A note on appeal to emotion fallacies: It’s worth pointing out that appeals to emotion are only fallacious when all that they are doing is appealing to emotion rather than making a rational argument, or if they make some irrelevant appeal to emotion (they are often associated with straw man fallacies). There is, however, nothing wrong with a logical, factual argument also evoking emotions. In the case of this post, all of the death rates, hospitalizations, etc. are facts, and they are facts that should evoke a strong emotional response, but simply evoking an emotional response does not automatically make them appeal to emotion fallacies.
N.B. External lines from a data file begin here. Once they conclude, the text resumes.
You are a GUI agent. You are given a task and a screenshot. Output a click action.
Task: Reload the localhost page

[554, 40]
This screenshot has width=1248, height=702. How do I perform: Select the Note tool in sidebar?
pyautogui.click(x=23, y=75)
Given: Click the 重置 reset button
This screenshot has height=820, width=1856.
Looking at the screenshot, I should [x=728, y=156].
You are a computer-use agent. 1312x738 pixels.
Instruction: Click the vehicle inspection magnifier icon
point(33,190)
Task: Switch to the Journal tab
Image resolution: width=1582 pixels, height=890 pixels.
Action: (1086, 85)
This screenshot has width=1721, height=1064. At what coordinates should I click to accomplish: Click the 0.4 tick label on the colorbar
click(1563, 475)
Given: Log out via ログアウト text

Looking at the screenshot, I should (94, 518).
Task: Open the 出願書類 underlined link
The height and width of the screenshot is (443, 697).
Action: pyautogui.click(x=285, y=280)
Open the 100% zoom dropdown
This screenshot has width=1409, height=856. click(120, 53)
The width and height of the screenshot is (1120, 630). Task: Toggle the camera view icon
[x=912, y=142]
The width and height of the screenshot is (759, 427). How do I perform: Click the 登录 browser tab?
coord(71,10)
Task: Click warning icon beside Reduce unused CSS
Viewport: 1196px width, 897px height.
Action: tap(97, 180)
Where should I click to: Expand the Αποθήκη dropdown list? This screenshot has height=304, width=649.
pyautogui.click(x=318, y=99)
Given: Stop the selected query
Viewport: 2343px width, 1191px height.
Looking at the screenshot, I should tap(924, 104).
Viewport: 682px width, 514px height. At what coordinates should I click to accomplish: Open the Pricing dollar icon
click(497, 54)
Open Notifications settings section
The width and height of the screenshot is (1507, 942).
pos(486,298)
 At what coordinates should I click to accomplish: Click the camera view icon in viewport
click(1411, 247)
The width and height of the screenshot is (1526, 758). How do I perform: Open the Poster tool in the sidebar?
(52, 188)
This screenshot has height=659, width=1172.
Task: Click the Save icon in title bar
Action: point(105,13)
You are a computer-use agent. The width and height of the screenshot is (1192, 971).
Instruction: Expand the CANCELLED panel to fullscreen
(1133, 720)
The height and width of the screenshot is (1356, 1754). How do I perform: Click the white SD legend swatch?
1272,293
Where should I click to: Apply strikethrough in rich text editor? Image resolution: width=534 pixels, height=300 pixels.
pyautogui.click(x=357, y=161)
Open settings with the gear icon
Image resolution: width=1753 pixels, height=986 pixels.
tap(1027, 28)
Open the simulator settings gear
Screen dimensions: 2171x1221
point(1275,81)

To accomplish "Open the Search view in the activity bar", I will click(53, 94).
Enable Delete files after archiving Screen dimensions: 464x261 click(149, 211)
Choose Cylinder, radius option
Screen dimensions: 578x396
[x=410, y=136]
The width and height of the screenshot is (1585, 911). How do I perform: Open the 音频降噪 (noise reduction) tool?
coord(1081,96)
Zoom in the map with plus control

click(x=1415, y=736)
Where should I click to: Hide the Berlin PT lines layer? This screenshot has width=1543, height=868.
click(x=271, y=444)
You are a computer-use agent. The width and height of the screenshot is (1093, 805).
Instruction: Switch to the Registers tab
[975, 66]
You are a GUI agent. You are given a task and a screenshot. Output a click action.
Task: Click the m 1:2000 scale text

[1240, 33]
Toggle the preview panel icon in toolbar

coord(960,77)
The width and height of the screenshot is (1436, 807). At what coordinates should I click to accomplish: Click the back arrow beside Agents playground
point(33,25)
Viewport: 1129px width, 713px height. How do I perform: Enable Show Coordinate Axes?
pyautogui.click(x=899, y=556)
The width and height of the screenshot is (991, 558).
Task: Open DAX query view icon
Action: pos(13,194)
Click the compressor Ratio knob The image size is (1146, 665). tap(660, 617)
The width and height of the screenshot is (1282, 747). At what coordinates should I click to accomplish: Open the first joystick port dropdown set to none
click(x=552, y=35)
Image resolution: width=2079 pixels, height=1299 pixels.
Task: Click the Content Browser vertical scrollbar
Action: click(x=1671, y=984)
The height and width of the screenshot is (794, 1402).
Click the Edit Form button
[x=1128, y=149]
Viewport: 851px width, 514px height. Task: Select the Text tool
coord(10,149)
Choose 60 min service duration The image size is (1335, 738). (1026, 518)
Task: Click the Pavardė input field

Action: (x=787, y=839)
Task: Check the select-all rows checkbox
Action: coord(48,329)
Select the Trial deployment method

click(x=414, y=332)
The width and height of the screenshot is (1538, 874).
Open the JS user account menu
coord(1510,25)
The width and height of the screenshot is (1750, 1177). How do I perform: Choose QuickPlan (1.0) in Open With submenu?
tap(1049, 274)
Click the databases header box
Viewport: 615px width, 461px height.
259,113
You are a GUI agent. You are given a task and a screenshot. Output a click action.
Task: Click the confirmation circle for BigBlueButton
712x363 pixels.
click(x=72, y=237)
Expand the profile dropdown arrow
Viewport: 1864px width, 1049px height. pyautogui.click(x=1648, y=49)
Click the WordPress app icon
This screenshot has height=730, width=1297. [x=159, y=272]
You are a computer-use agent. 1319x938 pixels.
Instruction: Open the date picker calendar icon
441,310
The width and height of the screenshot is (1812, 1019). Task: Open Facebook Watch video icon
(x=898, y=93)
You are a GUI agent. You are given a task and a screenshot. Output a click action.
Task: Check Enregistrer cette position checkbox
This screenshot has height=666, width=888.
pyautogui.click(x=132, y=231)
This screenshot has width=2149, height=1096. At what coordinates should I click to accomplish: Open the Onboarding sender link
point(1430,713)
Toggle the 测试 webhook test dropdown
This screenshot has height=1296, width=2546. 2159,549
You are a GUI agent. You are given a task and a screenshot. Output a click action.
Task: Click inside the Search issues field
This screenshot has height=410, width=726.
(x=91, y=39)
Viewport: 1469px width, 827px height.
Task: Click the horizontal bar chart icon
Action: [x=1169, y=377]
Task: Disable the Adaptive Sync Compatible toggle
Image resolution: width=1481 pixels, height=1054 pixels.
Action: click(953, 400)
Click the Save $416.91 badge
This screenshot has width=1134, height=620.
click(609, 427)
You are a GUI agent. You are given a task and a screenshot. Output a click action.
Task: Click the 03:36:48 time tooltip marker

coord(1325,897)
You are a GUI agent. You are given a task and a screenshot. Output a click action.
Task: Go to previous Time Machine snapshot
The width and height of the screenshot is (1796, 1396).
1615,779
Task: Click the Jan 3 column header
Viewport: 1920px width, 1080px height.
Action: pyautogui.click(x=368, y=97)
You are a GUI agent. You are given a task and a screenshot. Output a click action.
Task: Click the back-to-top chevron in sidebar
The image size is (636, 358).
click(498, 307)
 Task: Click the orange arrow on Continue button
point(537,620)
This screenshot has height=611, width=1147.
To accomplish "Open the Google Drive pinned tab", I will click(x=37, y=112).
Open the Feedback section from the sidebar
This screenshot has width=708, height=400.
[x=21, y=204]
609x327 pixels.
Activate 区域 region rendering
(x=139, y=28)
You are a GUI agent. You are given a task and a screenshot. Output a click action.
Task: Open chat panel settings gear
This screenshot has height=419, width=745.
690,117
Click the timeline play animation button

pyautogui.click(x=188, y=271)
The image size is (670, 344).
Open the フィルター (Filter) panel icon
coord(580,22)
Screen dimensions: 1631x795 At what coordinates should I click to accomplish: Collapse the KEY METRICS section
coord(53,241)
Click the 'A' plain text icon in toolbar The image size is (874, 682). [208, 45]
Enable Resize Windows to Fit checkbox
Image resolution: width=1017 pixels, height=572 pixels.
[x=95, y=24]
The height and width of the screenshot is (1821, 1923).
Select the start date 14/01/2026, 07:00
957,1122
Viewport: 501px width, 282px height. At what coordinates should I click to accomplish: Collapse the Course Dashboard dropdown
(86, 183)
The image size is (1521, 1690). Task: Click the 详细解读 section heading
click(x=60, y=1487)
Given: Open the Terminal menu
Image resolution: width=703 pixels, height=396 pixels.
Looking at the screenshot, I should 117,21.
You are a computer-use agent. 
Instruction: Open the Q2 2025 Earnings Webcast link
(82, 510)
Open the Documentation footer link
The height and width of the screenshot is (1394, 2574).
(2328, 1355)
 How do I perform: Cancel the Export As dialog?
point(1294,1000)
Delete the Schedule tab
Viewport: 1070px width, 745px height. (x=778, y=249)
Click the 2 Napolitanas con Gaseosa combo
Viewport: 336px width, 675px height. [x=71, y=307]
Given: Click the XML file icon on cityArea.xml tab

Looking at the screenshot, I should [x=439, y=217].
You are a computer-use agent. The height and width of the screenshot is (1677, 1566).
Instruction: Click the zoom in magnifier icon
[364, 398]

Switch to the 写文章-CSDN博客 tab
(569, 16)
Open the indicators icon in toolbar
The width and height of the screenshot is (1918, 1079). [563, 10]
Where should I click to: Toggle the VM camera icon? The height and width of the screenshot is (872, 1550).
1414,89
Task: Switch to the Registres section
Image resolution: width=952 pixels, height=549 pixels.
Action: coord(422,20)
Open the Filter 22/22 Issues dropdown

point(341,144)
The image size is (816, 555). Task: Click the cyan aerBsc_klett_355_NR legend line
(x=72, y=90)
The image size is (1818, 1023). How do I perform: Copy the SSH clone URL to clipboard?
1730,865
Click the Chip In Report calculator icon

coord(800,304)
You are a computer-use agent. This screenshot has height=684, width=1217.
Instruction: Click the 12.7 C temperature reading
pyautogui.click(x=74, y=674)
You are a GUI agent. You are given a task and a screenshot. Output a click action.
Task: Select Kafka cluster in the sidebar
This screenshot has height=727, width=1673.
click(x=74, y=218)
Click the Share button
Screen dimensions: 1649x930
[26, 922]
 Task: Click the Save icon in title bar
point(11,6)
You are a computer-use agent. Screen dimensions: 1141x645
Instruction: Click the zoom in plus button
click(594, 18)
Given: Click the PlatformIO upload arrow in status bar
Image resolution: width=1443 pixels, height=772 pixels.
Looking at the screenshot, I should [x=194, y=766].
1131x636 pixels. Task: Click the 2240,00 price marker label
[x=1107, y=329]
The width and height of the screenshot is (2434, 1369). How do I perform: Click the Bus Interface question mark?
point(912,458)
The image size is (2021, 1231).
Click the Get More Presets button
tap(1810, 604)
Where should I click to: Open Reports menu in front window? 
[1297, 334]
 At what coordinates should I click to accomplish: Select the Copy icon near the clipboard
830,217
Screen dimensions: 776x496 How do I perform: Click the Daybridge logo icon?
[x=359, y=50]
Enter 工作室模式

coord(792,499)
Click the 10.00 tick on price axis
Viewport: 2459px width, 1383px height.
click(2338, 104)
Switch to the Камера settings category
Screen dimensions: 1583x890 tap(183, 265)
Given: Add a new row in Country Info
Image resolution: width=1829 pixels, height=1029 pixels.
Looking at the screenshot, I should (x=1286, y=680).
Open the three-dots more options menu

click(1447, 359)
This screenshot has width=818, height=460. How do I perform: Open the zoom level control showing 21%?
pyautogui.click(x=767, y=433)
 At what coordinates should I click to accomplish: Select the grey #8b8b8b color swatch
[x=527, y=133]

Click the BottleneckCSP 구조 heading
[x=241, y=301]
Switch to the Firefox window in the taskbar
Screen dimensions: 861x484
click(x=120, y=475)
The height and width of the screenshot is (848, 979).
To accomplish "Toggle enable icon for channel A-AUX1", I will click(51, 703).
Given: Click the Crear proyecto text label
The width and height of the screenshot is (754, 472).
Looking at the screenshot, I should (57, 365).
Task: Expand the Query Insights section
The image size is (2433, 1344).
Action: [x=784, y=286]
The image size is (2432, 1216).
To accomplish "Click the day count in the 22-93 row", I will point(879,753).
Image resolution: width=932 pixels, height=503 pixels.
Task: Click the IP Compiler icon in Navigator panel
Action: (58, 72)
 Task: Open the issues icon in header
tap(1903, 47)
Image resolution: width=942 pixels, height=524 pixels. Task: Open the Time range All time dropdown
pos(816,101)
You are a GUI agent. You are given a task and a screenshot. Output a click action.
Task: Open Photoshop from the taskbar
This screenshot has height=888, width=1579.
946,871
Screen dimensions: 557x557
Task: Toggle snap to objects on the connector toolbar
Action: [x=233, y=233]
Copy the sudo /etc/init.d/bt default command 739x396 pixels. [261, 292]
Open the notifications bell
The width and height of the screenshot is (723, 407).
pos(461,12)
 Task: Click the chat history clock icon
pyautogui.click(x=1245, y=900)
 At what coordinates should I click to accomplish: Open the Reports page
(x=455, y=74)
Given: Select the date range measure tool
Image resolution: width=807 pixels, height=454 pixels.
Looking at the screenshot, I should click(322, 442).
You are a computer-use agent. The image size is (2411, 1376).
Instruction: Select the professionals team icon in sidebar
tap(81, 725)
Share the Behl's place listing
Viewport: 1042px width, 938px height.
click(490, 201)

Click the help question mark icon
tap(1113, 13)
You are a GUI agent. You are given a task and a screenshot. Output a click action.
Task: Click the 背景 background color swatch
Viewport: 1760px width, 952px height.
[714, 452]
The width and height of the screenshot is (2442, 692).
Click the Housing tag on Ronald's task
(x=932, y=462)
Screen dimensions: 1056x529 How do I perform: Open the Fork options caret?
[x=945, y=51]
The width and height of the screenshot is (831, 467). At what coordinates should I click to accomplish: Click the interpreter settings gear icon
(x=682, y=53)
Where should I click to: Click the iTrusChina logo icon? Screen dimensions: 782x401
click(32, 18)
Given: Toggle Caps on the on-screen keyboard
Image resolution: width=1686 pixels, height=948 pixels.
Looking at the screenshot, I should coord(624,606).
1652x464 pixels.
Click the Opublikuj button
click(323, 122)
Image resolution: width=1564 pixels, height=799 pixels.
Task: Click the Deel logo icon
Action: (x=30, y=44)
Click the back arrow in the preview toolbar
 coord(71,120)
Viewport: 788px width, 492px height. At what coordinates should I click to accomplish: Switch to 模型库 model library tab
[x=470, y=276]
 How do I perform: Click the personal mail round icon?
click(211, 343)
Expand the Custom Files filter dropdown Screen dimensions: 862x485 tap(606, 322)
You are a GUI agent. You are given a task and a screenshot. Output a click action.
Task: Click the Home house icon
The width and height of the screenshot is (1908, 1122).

Let me give an example of an actual appeal to emotion fallacy to show the contrast. Have you ever seen those anti-vaccine pictures where a screaming child is receiving a massive shot that is filled with a sinister looking fluid? Well those images are perfect appeal to emotion fallacies. First, the fact that a child cries from a shot is irrelevant because children also cry when you tell them that they can’t have ice cream for breakfast, tell them to go to bed, etc. So a child crying is clearly not a good indication of whether or not something is ultimately good for them. Second, these images also make an irrelevant and dishonest appeal to fear (this is where the straw man comes in). By showing you a horse needle filled with a colored fluid, they are deliberately playing into your emotions to make you scared of the vaccine. In reality, the tiny needles and clear fluids used in vaccines are far less frighting. Do you see the difference between images like that and simply presenting facts that happen to evoke emotions? One is deliberately misrepresenting the situation for the express purpose of playing on your emotions, whereas the other is presenting an accurate portrayal of the situation, and that situation just happens to be horrible.